Faveyummytrops: Secret ramen place or Hooters for lunch?
Vicky: Woooshooo. If I didn’t know (you) any better, I’d say you prolly just want to ogle Hooters boobies! But hey, why not? I may want to see them boobies too. Hooters it shall be!
Located at the Mall of Asia, this local franchise of world famous Hooters – purveyor of the American concept of commercial sexuality combined with the ‘wholesomeness’ of girls-next-door – opened its doors to the public sometime in 2008, much to the consternation of the waning band of conservative Filipinos.
My friend told me that he found both the girls and the service rather unremarkable, the first time he and a guy friend went for a visit. He was curious to see how things have changed since. I was Curious George twice over as it was my first time to go there. What did I tell you? I have become a bore. But thanks to my dear friend, I am now looking at a possible resurrected social life – at least in the gastronomy department.
Vicky, meet my friends carbs and sugar. They’re the sweetest.
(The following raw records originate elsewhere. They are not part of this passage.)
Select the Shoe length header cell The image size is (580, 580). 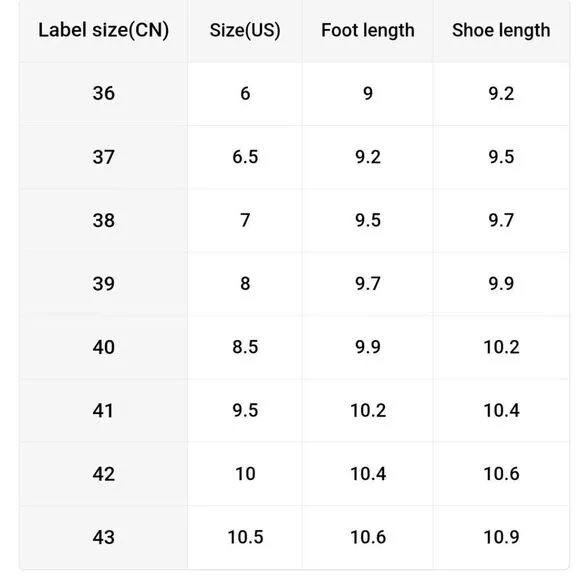(x=501, y=30)
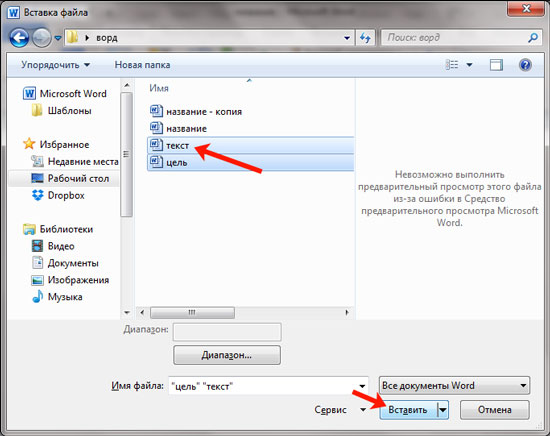Click the refresh icon beside address bar
The height and width of the screenshot is (436, 550).
pos(365,38)
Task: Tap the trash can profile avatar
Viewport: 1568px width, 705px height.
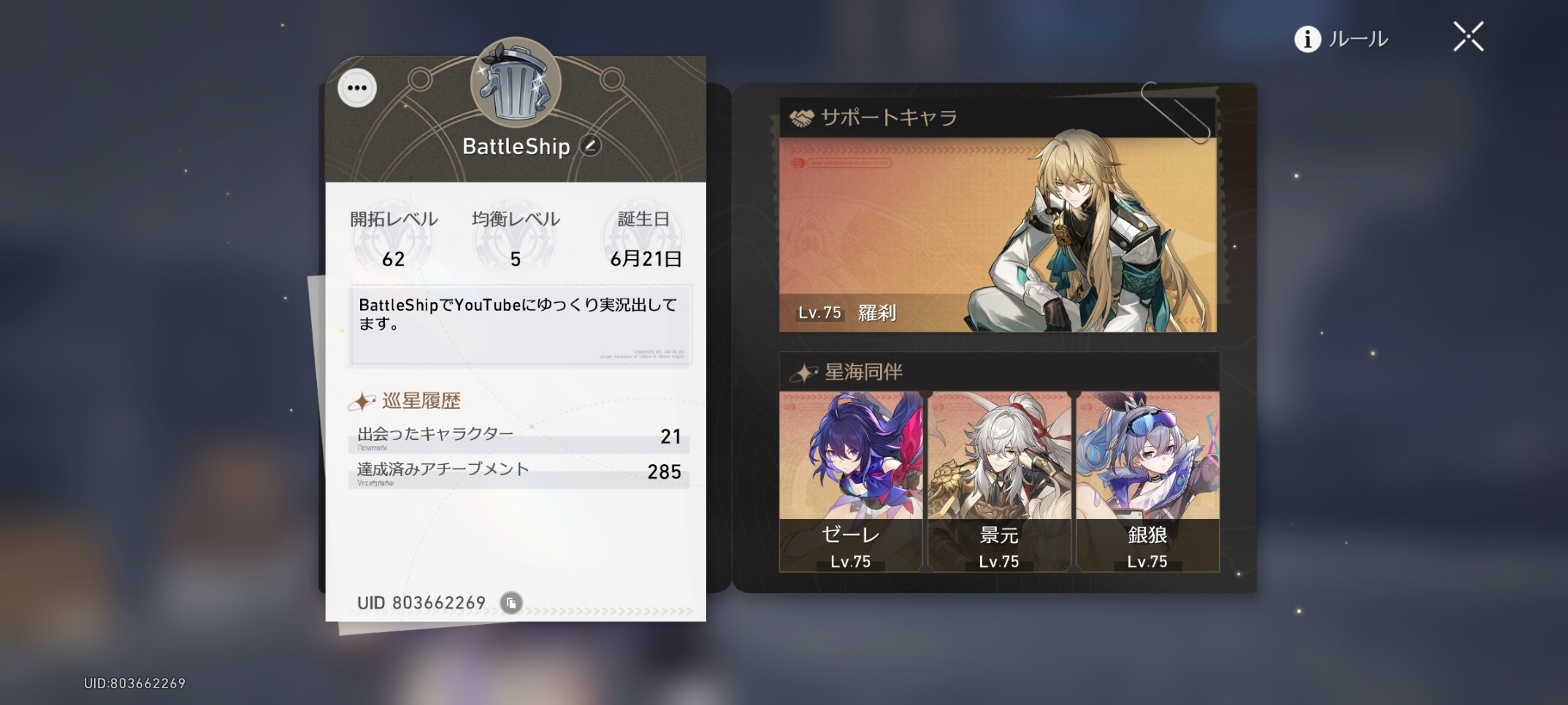Action: click(x=516, y=82)
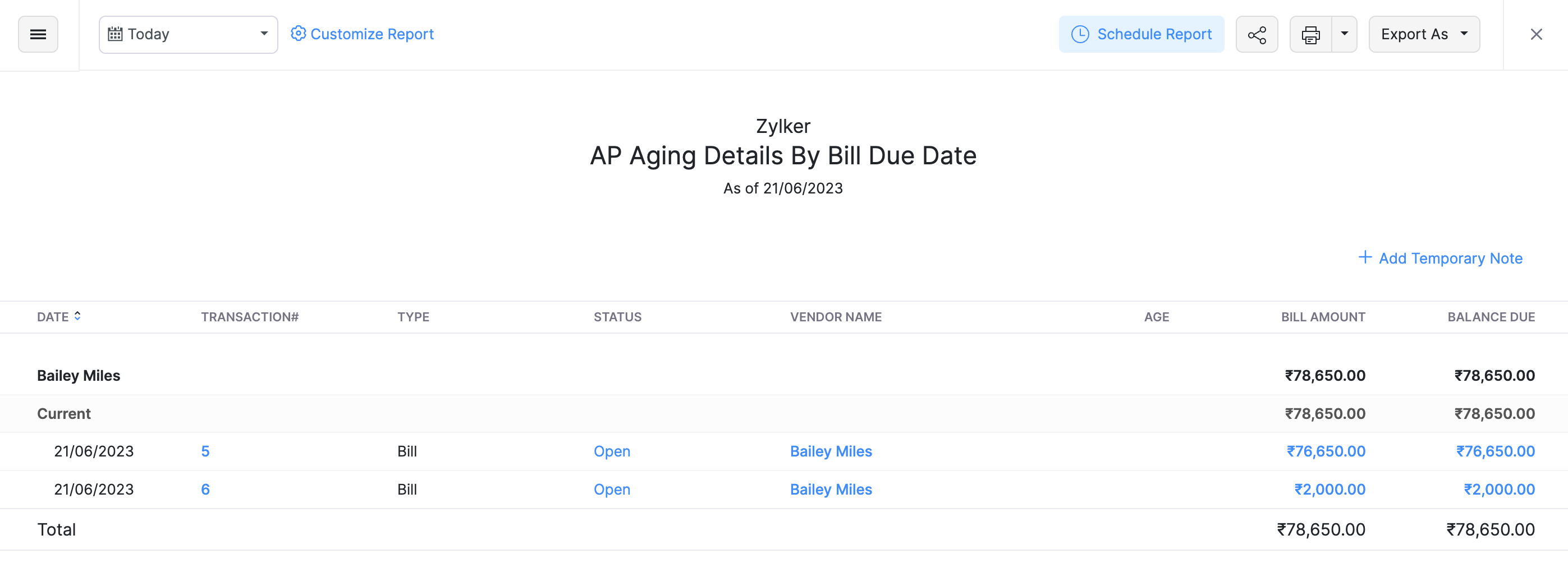Click the plus icon beside Add Temporary Note
The height and width of the screenshot is (572, 1568).
[x=1365, y=258]
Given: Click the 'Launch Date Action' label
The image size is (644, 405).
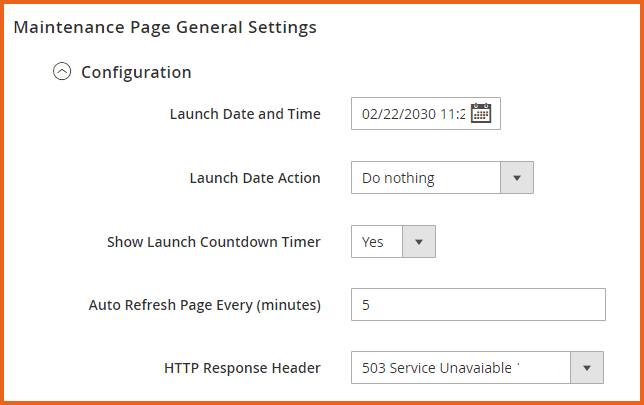Looking at the screenshot, I should pos(255,178).
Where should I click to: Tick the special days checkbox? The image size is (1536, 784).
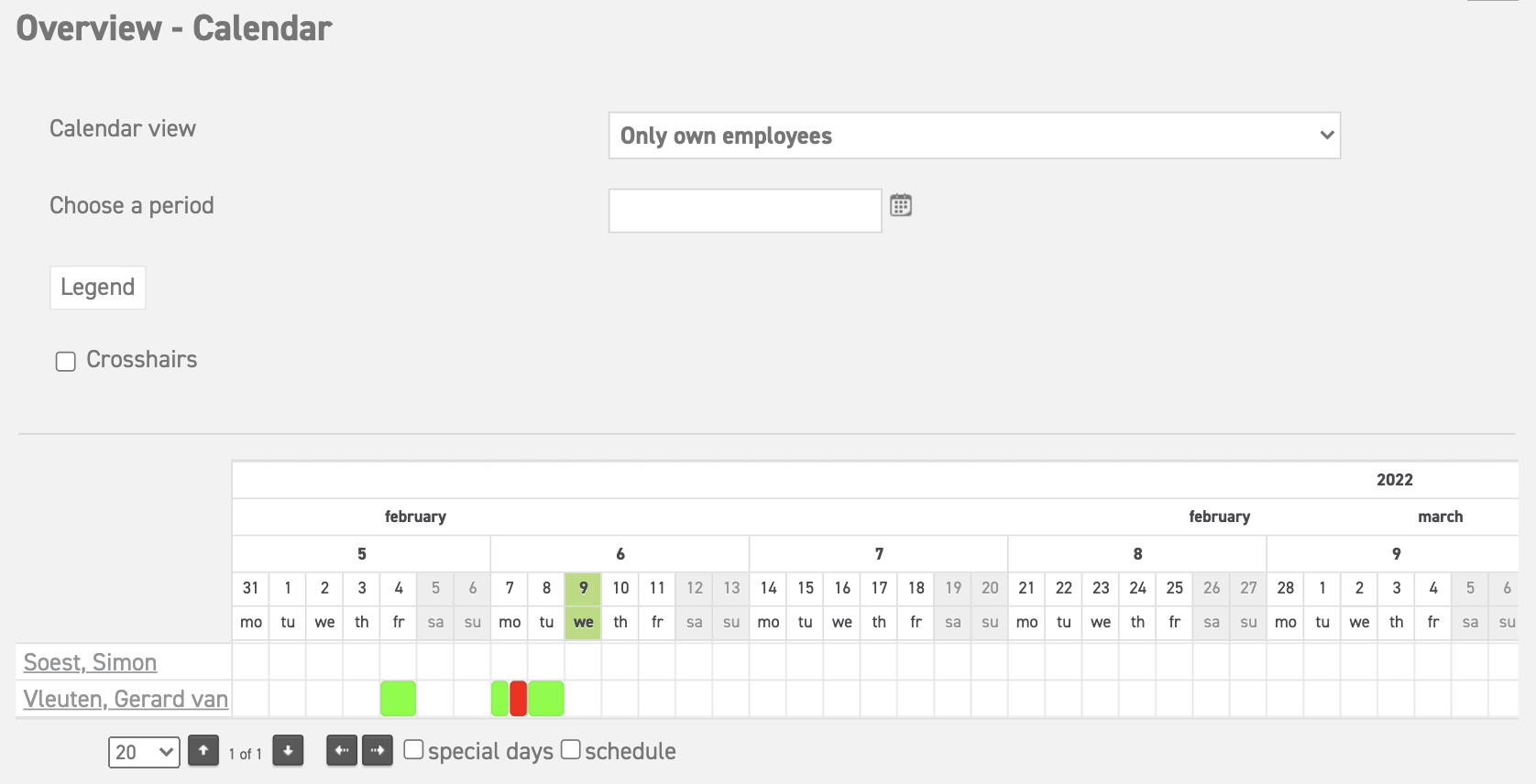tap(414, 750)
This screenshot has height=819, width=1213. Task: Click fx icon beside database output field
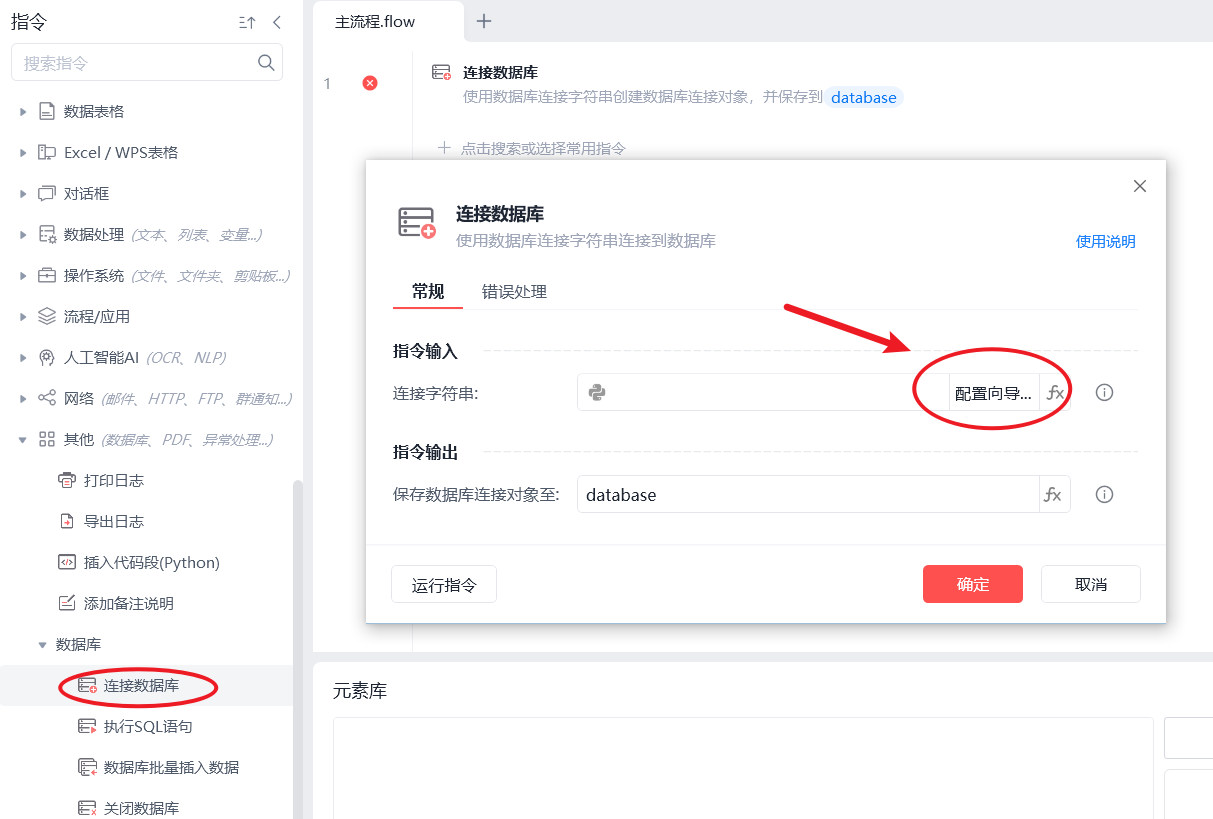point(1053,495)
Oh, hi there carbs and sugar. You both look delicious enough to eat. Oh look, I AM EATING YOU!
When we arrived at Hooters, there were already a few customers in the joint and they were mostly foreign expatriates. When he saw the two Hooters girls on shift, he remarked about the ‘improvement’. While still very much a far cry from what a typical Hooters girl looks like, the local counterparts, he said, were no longer as forgettable-looking as the ones before. Looking at the girls, I can only imagine how ‘bad’ the predecessors were. Juice ko po.
Now let’s talk food, which was after all what we came for. We ordered chicken quesadilla, grilled chicken caesar’s salad, and fish and chips. I give all three dishes a satisfactory rating. I’m no expert on food but I know bad/yucky when I taste one and the ones we got were certainly not in that category plus they’re reasonably priced.
Before leaving the joint, my friend suggested I have my picture taken with the two Hooters girls. Well, why not? I won’t buy those souvenir shirts but a photo would be good.
Scoreboard: Vicky = 1 ; Hooters girl = 0.5
On what basis, you dare ask? (a.) Size of waist – Mine’s 23 inches, I’m sorry but that’s life. (b.) Arms, legs, and thighs – You be the judge. (c.) Face – Hmmm, maybe she has the upper hand. But she’s a sweetheart so I’m giving her .05.
I’m totally kidding, you guys! Sense of humor much!